Updated

Bangladesh is closing its notorious 18th-century prison where sensational political killings over decades have targeted people on both sides of the South Asian country's 1971 war for independence from Pakistan.

The government wants to reopen the old, dilapidated Dhaka Central Jail as a museum to its tumultuous past, while giving its inmates better accommodations on the outskirts of Dhaka, the capital. The new jail will have an uninterrupted power supply, a 200-bed hospital and a job training center.

"Such initiatives will help criminals change their way of living and their thinking as well as motivate them to return to normal life," Prime Minister Sheikh Hasina said Sunday as she opened the new jailhouse on the capital's outskirts.

The Dhaka Central Jail, with architectural marks that reflect Mughal and British histories, has been chronically overcrowded. It now has about 8,000 inmates, though it was built to accommodate just 2,600. Inmates live in cramped, unsanitary conditions.

Authorities plan to move the inmates to the new facility over the next month. "We will do it slowly, as security is an issue that needs to be taken care of very carefully," said Col. Fazlul Kabir, additional inspector general of police (prisons).

Bangladesh was born in 1971 through a bloody nine-month war. The war broke out after military rulers in Pakistan, then West Pakistan, refused to hand over power to majority Bengali politicians led by Sheikh Mujibur Rahman, Hasina's father, after his party won most seats in a 1970 election.

Rahman was confined to Dhaka Central Jail numerous times before he became Bangladesh's founding leader. Many Communist politicians were also jailed, as were intellectuals who were involved in the nationalist movement.

"During the long political career of Bangabandhu Sheikh Mujibur Rahman, this central jail was his second home," Forman Ali, a former jail superintendent, wrote in a newspaper article on Saturday. Bangabandhu is an honorary title meaning "Friend of Bengal" given to him in a massive rally in Dhaka following his release from jail in 1969 in a politically motivated sedition case.

Rahman was assassinated in 1975 — killed along with most of his family members in a military coup. Killed in Dhaka Central Jail that year were four close associates of Rahman who were the architects of the country's independence war and advocates of secular Bangladesh.

Following the killings, military dictators amended the secular constitution, changing the country's course by creating more opportunity for politics based on religion. A banned Islamist party, Jamaat-e-Islami, was reborn, and its top politicians returned from exile in Pakistan. The party openly campaigned against Bangladesh's independence and collaborated with Pakistani military.

When dictator H.M. Ershad ruled from 1981 to 1990, dozens of prominent student leaders were jailed, both from Hasina's Awami League party and the Bangladesh Nationalist Party of her archrival, former Prime Minister Khaleda Zia.

More recently, the military-backed caretaker government that ruled from 2006 to 2008 arrested many top politicians from both parties and held them in the central jail before Hasina won elections in late 2008.

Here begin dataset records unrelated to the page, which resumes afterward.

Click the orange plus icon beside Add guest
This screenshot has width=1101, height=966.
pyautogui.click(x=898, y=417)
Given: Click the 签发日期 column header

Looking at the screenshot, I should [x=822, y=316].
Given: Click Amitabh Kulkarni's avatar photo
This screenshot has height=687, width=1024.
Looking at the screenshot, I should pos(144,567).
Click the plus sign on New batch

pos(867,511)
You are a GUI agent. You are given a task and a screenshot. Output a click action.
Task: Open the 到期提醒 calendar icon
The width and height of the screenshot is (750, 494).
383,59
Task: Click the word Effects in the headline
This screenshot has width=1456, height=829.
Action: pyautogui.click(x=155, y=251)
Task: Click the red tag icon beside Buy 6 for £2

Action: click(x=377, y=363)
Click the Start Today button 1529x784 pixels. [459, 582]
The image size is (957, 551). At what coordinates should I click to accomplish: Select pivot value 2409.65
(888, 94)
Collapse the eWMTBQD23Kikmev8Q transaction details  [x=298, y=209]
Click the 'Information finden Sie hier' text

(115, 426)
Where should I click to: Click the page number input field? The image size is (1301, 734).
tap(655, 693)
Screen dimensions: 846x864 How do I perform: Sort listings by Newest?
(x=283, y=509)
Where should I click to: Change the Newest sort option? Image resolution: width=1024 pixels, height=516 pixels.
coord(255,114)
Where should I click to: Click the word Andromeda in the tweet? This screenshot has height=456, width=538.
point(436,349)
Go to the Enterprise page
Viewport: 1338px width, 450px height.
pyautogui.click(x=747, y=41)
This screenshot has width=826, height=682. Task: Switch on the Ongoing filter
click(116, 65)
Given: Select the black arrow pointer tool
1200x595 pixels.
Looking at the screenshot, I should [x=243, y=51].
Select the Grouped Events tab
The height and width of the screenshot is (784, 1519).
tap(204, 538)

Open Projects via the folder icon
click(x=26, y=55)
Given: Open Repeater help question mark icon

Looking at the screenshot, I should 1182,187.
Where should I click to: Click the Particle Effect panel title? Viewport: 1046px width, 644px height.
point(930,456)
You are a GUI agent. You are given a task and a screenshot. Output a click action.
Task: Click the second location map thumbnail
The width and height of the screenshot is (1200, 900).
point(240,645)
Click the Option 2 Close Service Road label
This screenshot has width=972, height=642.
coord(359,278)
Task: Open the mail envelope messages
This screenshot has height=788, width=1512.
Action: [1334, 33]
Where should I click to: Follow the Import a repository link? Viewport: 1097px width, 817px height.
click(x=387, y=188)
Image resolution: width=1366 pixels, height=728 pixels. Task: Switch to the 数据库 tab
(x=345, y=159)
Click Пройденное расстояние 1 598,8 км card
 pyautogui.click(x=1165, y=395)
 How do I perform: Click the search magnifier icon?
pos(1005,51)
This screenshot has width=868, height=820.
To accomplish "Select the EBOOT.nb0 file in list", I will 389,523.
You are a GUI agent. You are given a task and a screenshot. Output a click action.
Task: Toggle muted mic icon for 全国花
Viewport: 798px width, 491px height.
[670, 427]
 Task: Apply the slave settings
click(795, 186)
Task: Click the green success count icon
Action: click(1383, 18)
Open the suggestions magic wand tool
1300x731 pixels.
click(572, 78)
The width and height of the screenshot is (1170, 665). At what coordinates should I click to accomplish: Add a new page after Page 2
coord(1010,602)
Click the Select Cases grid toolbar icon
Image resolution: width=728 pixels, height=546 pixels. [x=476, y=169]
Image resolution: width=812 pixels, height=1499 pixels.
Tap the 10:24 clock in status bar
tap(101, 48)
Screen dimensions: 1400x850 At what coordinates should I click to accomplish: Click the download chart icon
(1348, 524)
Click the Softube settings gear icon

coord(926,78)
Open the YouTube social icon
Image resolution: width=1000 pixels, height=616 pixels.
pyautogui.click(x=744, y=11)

Hasina established special tribunals to prosecute war crimes committed during the 1971 fight for independence. Authorities say Pakistani soldiers aided by local collaborators killed 3 million people and raped 200,000 women that year.

At least four politicians have been hanged for 1971 war crimes inside the central jail. Six top leaders of a banned Islamist group that wants to introduce Sharia law in Muslim-majority Bangladesh also have been hanged there.